Industry analysts have stated that a BitLicense template is not the way forward for the U.K., according to a report from EuroMoney .
In June 2015, the New York Department of Financial Services (NYDFS) released its application for a ‘License to Engage in Virtual Currency Business Activity’, also known as a BitLicense. The New York BitLicense was created to protect consumers from fraud and loss of money, but seems a tad bit invasive and time-consuming.
Applying for the license involves large amounts of paperwork, burdensome reporting requirements, and expensive attorneys. Not only that, but there is the $5,000 application fee to face while a completed application can run up to 500 pages. Unsurprisingly, it received many critics who claimed that it put too much of a burden on fledging startups with many stating that they would not be serving people in New York.

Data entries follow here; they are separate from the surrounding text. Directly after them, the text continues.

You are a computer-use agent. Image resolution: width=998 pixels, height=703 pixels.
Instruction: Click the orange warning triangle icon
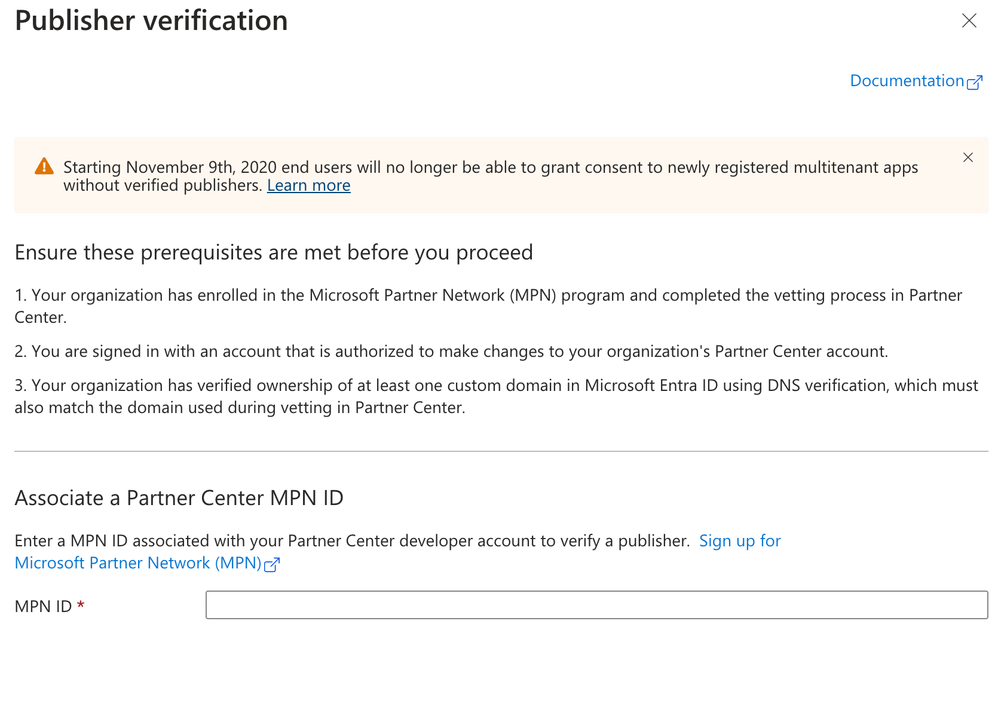coord(44,167)
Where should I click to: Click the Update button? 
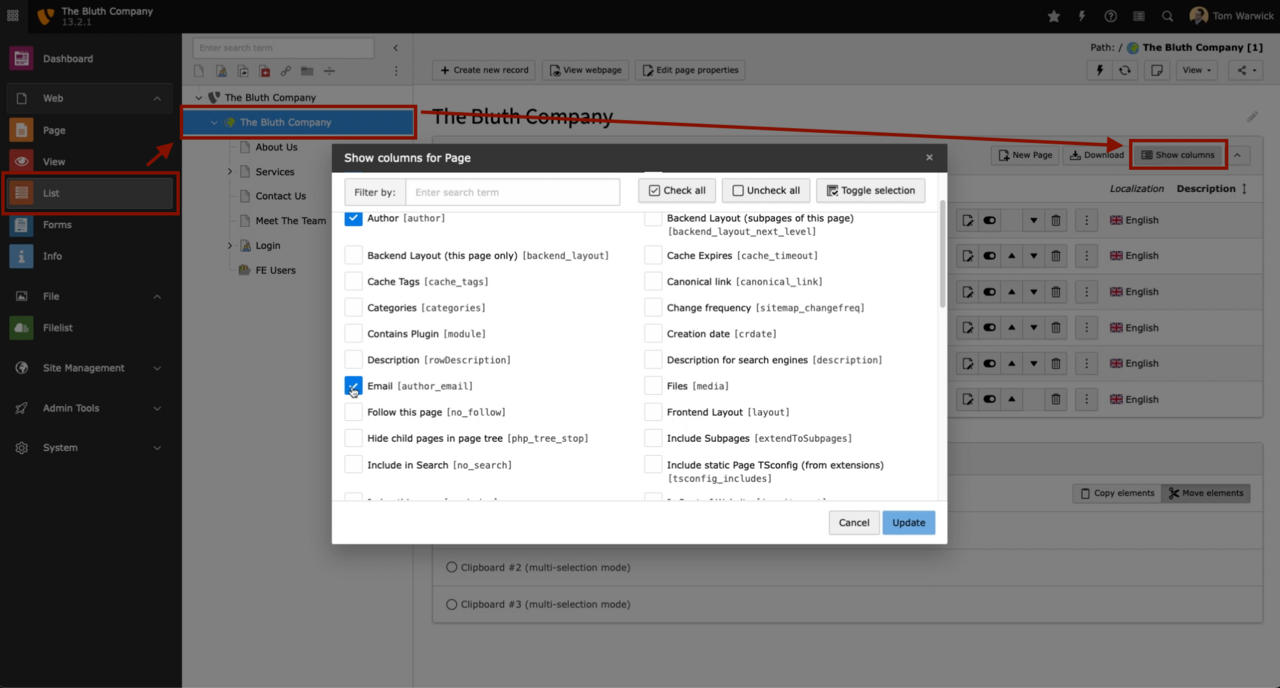908,522
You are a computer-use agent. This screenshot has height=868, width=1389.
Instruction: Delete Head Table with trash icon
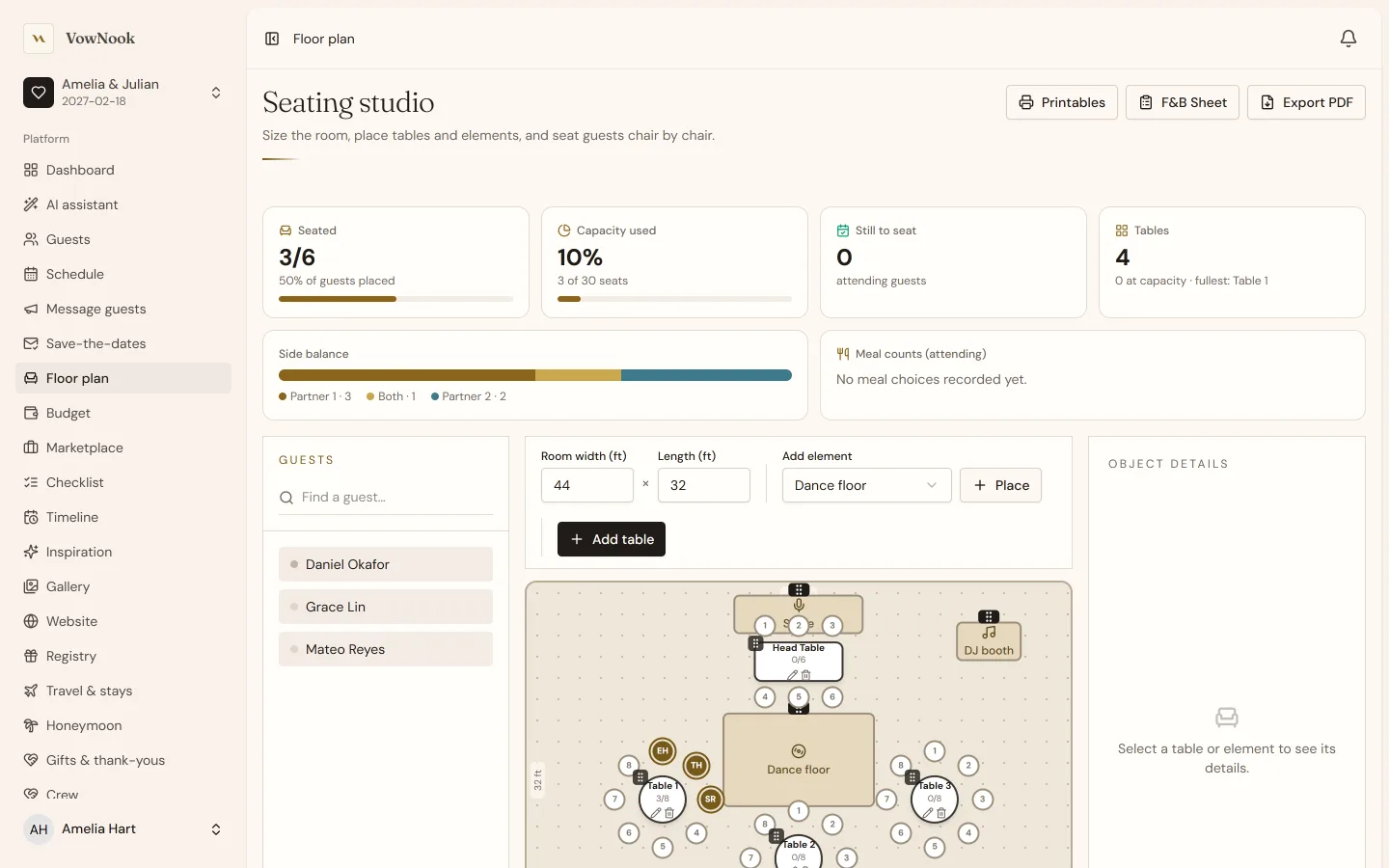coord(806,675)
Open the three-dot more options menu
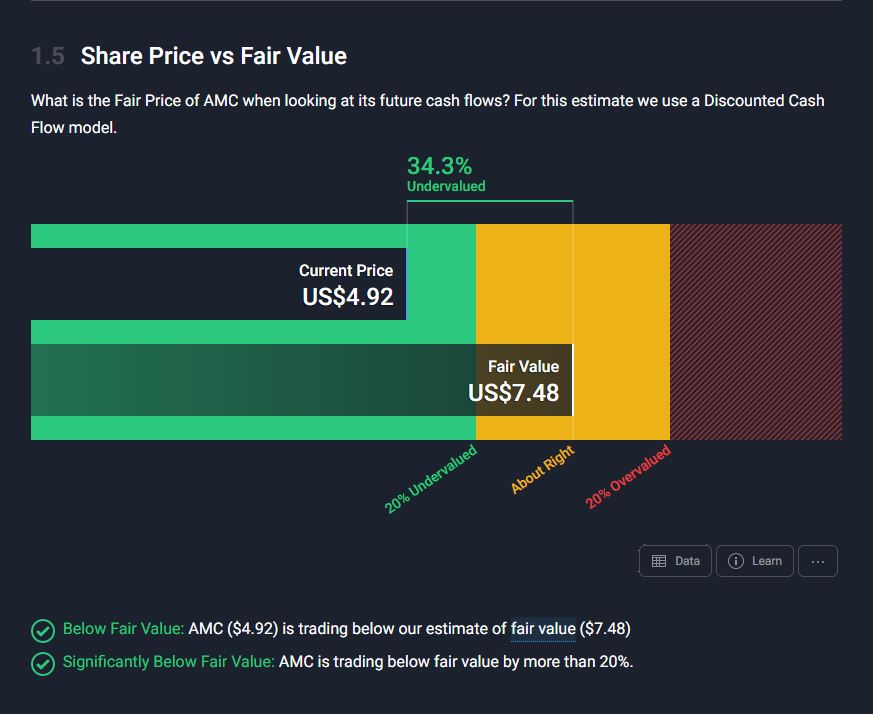The image size is (873, 714). pyautogui.click(x=818, y=561)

After all, the whole point of using digital currencies such as bitcoin is to conduct transactions anonymously on a public ledger by a peer-to-peer network, thus ensuring an individual’s privacy while maintaining transparency.
However, the New York BitLicense took a step backward in this regard.
Of course, that didn’t stop Coinbase, one of the leading bitcoin businesses, from submitting for a BitLicense in New York State, to gain regulatory approval in August of the same year.
Unsurprisingly, though, there has only been two BitLicense issued to date.
Circle Internet Financial Ltd., a Boston-based bitcoin startup, became the first firm to receive a New York State BitLicense, permitting it to provide digital currency services in New York.
Ripple Labs Inc. recently received their license earlier this year.
Since then, however, no other company has officially received a license and doesn’t seem likely as the NYDFS continues to drag the license process on.
Despite the initial promises the BitLicense made at the start, they have failed to materialize as the licensing process gets clogged up.
In October, Steve Beauregard, GoCoin CEO, said the license was ‘not worth the effort.’ “It’s too overreaching and burdensome, especially for the smaller companies,” the executive said.
Brian Forde, director of the MIT Digital Currency Initiative, said in a blog that New York risked becoming the ‘bitcoin backwater of the U.S.’
While Jesse Powell, co-founder and CEO of Kraken, stated: “Many fear it will stifle innovation in the industry and exclude New York from the developing currency.”
And yet, while regulation of digital currencies such as bitcoin may eventually increase confidence in consumers and businesses, it doesn’t provide the answer for the U.K.
According to Dan Andersson, founder of LEOcoin, as reported on EuroMoney, too much regulation around digital currency can produce a negative impact.
Jim Harper, a senior fellow at Washington-based think tank the Cato Institute adds that:
The BitLicence did not create certainty about the rules of the road for bitcoin businesses in New York and it did not create an upwelling of bitcoin business activity.